Die Jusos stehen klar für eine Abkehr von der schwarzen Null. Für uns ist nämlich eine andere Perspektive von Bedeutung: Man kann nicht nur rote Zahlen vererbt bekommen, sondern auch marode Schulen, kaputte Straßen oder verwaiste Kommunen, weil in diese nichts mehr investiert wurde. Natürlich ist klar, dass die Pandemie enormer finanzieller Aufwendung benötigt hat. Diese waren aber dringend notwendig und haben unter anderem durch das Kurzarbeitsgeld und Soforthilfen viele Unternehmen und Arbeitsplätze gerettet. Es gab aber auch Unternehmen, die von der Krise stark profitiert haben. Dieses Geld kommt durch zum Beispiel durch Steuerflucht nicht in der Gesellschaft an. Und da wollen wir gerne ansetzen: Wir müssen endlich die Schere zwischen Arm und Reich wieder kleiner bekommen und alle fair besteuern durch Vermögens- und Erbschaftssteuer, so dass jede:r das leistet was sie oder er kann.  

Speziell kleine Unternehmen verfügen über wenig Spielraum für Investitionen, aber auch sie stehen vor enormen Herausforderungen. Wie können diese Unternehmen beim Transformationsprozess hin zu einer digitalen und grünen Wirtschaft wirkungsvoll unterstützt werden?

Die Transformation ist eine gesamtgesellschaftliche Aufgabe.
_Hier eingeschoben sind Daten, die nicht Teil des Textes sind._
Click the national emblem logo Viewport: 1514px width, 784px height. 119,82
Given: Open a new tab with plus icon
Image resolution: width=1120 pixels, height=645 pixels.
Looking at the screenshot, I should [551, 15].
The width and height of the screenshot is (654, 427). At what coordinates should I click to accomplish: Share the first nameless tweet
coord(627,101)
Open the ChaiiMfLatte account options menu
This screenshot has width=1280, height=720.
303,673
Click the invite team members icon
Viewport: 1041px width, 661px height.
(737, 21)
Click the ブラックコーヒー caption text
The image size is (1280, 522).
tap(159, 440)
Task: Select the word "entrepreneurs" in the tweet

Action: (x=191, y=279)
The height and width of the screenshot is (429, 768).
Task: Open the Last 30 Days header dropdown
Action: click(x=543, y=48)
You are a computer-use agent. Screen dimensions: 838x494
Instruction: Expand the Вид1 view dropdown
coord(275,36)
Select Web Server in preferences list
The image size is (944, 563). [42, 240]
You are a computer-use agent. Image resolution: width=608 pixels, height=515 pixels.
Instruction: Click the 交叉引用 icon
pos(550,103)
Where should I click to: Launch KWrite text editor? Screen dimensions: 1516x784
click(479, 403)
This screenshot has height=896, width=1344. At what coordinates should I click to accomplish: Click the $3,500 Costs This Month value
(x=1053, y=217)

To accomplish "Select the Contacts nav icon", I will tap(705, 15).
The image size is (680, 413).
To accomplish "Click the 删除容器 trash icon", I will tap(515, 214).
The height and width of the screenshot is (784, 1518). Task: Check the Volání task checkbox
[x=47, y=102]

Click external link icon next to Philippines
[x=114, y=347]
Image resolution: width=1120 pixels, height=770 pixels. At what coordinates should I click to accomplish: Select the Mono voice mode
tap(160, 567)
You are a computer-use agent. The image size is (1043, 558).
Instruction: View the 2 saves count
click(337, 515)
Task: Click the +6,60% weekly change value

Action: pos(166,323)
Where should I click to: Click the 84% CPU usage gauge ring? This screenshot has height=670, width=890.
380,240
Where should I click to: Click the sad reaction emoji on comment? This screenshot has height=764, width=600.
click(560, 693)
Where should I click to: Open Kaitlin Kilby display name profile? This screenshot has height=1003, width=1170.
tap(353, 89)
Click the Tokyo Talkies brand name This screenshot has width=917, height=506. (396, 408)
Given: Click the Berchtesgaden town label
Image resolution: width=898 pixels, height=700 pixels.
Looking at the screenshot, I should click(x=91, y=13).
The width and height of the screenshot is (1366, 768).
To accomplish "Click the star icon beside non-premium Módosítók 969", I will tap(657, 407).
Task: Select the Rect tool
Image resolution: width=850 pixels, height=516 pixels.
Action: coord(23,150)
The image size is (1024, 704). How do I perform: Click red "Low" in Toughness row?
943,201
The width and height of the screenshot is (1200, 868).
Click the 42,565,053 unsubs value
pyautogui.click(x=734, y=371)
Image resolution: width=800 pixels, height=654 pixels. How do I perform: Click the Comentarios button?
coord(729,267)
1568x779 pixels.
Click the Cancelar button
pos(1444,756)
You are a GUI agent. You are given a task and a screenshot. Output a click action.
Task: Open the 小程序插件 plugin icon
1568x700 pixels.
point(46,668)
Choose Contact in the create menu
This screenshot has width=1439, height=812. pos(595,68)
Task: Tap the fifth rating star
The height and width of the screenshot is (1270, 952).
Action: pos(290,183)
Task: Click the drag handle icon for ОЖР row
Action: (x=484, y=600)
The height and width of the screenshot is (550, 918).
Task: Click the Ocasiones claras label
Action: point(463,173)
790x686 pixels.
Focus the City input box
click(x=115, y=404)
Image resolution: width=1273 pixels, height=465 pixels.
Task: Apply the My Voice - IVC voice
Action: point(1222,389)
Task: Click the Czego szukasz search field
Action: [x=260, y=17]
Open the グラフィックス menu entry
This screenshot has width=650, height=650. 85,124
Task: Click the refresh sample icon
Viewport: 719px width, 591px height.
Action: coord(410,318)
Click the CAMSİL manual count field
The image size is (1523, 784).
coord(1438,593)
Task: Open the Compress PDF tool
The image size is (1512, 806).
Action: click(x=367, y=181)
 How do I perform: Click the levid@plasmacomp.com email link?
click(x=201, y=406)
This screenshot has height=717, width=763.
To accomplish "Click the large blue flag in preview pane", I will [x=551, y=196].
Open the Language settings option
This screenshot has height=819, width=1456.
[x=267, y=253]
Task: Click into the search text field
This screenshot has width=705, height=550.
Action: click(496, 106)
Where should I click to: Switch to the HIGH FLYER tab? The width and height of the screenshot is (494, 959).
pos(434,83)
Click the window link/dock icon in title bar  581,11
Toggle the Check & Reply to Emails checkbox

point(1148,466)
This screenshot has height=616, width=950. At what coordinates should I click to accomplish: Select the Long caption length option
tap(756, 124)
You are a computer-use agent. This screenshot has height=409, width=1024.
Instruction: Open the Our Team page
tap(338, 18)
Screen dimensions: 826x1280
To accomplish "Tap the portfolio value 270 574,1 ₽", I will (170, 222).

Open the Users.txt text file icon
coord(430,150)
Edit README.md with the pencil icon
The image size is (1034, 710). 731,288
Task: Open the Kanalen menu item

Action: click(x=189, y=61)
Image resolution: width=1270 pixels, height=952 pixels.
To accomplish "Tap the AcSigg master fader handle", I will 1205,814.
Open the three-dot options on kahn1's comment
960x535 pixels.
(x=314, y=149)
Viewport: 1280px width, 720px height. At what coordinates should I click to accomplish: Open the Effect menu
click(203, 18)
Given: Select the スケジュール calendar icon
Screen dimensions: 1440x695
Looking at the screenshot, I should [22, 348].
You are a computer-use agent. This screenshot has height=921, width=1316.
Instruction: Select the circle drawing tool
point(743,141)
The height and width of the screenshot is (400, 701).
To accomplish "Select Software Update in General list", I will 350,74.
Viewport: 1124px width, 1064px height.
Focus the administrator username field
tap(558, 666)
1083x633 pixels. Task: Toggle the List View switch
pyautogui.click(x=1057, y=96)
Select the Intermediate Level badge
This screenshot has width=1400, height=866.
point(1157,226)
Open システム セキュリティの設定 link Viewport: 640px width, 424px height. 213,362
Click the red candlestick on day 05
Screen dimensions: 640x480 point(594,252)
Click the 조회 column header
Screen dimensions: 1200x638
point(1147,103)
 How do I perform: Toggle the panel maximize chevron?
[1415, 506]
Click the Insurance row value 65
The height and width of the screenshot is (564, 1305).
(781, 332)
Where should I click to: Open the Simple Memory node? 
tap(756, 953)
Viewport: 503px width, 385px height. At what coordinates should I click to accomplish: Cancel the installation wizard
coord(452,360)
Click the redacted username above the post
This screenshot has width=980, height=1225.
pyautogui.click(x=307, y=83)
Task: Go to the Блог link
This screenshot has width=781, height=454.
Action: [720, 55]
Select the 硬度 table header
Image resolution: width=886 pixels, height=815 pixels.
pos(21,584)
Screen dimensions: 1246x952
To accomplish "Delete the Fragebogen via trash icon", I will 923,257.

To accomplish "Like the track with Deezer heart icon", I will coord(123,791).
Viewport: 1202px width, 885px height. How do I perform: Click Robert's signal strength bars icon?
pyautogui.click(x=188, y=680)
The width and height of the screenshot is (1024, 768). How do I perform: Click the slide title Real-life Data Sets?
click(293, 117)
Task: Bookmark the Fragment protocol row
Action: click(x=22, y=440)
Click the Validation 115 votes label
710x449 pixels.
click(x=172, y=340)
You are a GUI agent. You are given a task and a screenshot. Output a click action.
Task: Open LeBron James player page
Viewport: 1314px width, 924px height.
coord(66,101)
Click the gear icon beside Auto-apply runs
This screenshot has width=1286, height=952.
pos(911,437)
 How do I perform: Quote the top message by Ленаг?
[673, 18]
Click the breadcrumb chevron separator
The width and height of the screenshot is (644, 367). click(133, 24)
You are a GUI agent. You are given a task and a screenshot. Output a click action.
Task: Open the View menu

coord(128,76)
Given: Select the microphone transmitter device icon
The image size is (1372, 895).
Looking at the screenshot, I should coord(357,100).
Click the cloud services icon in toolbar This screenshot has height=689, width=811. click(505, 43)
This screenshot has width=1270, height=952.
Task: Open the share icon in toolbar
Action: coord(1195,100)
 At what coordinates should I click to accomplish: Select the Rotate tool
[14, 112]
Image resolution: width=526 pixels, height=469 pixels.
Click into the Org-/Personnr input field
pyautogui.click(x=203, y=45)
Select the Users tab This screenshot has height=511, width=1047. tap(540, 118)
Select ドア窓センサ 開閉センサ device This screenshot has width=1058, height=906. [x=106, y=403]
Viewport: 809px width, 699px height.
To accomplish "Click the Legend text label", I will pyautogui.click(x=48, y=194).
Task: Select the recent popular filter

Sie ist unumgänglich für alle Unternehmen, aber dabei darf niemand im Stich gelassen werden. Hier ist auch der Staat in der Pflicht, diese Transformation auch bei kleinen Unternehmen zu unterstützen mit Hilfe von Investitionen. Dazu gehört auch, niedrigschwellige Zugänge zu Förderprogrammen gerade für kleine Unternehmen zu ermöglichen. Wir wollen außerdem das Handwerk stärken, denn hier entscheidet sich der Klimawandel auch vor Ort. Dafür muss das Handwerk finanziell entlastet werden und die Ausbildung von Fachkräften gestärkt werden, zum Beispiel durch das Wegfallen von Gebühren für Meister*innen- und Techniker*innen-Kurse. Die KfW-Bank soll außerdem zur Innovations- und Investitionsagentur umgebaut werden, um kleinere Unternehmen zu unterstützen. Dies alles soll im Rahmen von einer klaren Industriestrategie passieren, die im European Green New Deal eingebettet ist, um Ziele für alle definieren zu können.

Die deutsche Wirtschaft benötigt zukünftig sehr viel grüne Energie. Wie kann die Produktion von grüner Energie zügig und in hohem Maße ausgebaut werden?

Eine entscheidende Komponente ist, dass wir auf einen Mix setzen müssen. Es gibt eine große Bandbreite von grüner Energie, die wir nutzen können. Damit diese auch überall ankommt, dürfen wir keine Politik des Verbietens fahren, die zum Beispiel den Ausbau von Windkrafträdern durch zu hohe Auflagen blockiert. Außerdem müssen wir als Industriestandort daraufsetzen, dass Industrien, die die Produkte für grüne Energie liefern, nicht wie bei der Solarenergie ins Ausland verlagert werden, sondern auch europäisch und vor Ort erzeugt werden. Hinzu kommt, dass die Technologien rund um den Wasserstoff schneller entwickelt und ausgebaut werden müssen, damit dieser auch großflächig in Europa verfügbar gemacht werden kann. Unser Ziel ist es, Deutschland zum Leitmarkt der Wasserstofftechnologien zu machen. Um dies alles zu ermöglichen, sind ebenfalls von staatlicher Seite große Investitionen nötig, allerdings müssen natürlich auch Unternehmen ihren Anteil leisten.  Grundsätzlich sehen wir großes Innovationspotential in der Umstrukturierung der Energiewirtschaft und wollen mit Energiegenossenschaften und Bürger:innenstrom alle an diesem Wandel teilhaben lassen.

 

Vielen Dank für das Gespräch, Frau Rosenthal!